[Excerpt]
++++++

Time travel is one of science fiction’s most enduring notions. As explored in everything from genre classics like Planet of the Apes and The Terminator to recent comic-book blockbusters like Zack Snyder’s Justice League and Marvel’s on-going Loki series, we’ve long been obsessed with the idea of rewriting the past to change the future. But where did this fascination begin?
While it’s difficult to determine who penned the very first-time travel story, one of the founding fathers of science fiction is credited with popularizing the concept. H.G. Wells, also known for The War of the Worlds and The Island of Doctor Moreau, even coined the term “time machine,” in his famous 1895 novella named for the device.
Though a seminal work of science fiction that was first published over 100 years ago, Wells’ The Time Machine has only been adapted twice as a theatrical feature film. First came MGM’s George Pal-directed feature in 1960. But more recently, in 2002, Warner Bros and DreamWorks came together to revisit the material with director Simon Wells, the legendary author’s own great-grandson. It’s this latter Time Machine, currently streaming, that deserves your attention as an underrated modern cult classic.
Pal’s well-regarded sci-fi picture won Oscars when it was first released but is generally regarded as a cut above its B-movie contemporaries rather than a true grade-A classic. Wells’ film, meanwhile, earned mixed-to-negative reviews and arrived in theaters as a big-budget spectacle plagued by behind-the-scenes issues.

++++++

[Provided data]
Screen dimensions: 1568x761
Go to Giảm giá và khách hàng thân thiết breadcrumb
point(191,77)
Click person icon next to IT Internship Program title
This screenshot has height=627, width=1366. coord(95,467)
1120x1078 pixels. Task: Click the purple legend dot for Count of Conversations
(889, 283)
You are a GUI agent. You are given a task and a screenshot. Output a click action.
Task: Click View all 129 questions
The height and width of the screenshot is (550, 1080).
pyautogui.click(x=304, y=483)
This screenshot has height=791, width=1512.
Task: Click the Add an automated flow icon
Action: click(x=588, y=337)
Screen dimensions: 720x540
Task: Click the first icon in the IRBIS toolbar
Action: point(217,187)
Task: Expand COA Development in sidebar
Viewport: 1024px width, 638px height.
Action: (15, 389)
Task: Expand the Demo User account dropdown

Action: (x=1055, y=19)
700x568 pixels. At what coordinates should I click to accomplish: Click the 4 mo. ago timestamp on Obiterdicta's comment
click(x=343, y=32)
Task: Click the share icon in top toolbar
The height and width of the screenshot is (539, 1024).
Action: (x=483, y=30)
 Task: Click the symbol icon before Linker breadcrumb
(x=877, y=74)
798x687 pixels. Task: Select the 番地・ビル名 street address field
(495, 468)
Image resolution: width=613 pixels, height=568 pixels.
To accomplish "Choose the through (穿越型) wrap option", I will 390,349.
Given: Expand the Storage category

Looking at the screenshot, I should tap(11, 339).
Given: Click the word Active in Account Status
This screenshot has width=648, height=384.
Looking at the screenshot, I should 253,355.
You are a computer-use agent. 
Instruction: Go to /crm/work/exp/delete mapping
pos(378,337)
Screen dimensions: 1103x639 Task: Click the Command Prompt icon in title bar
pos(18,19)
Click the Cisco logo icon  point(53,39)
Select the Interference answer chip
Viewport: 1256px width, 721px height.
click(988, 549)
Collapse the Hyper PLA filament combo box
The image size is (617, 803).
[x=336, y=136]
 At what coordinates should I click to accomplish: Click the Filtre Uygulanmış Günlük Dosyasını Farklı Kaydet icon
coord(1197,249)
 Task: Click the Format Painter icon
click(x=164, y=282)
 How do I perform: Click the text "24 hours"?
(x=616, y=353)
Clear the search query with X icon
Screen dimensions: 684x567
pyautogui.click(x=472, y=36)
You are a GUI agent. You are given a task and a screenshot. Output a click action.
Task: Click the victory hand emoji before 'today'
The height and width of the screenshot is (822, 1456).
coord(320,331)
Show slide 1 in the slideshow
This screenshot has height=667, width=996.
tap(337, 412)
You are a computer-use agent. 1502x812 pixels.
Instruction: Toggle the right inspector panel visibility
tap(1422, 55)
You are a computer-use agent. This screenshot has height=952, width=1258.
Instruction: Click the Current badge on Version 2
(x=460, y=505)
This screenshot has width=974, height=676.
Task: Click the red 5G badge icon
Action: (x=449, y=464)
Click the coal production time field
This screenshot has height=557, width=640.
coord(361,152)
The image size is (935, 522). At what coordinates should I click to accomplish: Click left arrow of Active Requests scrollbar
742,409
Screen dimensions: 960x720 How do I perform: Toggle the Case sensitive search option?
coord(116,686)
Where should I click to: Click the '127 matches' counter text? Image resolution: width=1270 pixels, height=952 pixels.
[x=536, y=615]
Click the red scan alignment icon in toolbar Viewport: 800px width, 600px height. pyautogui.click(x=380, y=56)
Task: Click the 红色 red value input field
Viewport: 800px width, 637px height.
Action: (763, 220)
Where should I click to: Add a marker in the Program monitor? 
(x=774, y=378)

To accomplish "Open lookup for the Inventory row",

++++++

[Tasks to perform]
a: From the article on The Time Machine, list every work by H.G. Wells that it names.
b: Write the next part of the article on The Time Machine, picking up after its last sentence.

[The results]
a:
- The War of the Worlds
- The Island of Doctor Moreau
- The Time Machine

b:
Set in 1899, Wells’ The Time Machine follows Dr. Alexander Hartdegen (Guy Pearce), who builds a time machine after his fiancée is killed by muggers. Traveling back in time to save her, he’s only successful in watching her die again, under different circumstances. Unable to change the past with the technology at his disposal, he instead travels to the years 2030 and 2037. With the help of a holographic AI named Vox 114 (Orlando Jones), Hartdegen looks to somehow overcome the determinism that seems to grip his life.
His search for answers leads to disaster when the Earth’s gravitational fluctuations, caused by the moon’s destruction, set off an earthquake that damages Hartdegen’s time machine and sends him to the year 802,701.
It’s at this point that The Time Machine begins to hew closer to Wells’ source material, as Hartdegen encounters the peaceful and primitive Eloi. One of these humanoid creatures, Mara (Samantha Mumba), retains some grasp of the English language, though the rest of the species has lost the ability to speak it, and Hartdegen learns that the Eloi are being hunted by some unseen presence. Regrouping with Vox 114, he learns that humanity has diverged down two evolutionary paths, with the peaceful Eloi living above ground in elaborate treehouses and the underground-dwelling Morlocks preying on the Eloi. The Morlocks are led by the aptly titled Über-Morlock (Jeremy Irons), whose telepathic powers keep the Eloi in a primitive state.
Once Mara is captured, Hartdegen must do everything in his power to save her, an effort that ends up being far more action-packed than both the 1960 film and Wells’ original story. The Time Machine delivers in terms of visual style, and the makeup effects on the Morlocks, which received an Academy Award nomination, are truly haunting. This author saw the film in theaters at age 12; the visual sensibilities of the film has stuck with me since. So why was The Time Machine received so negatively at the time of its release?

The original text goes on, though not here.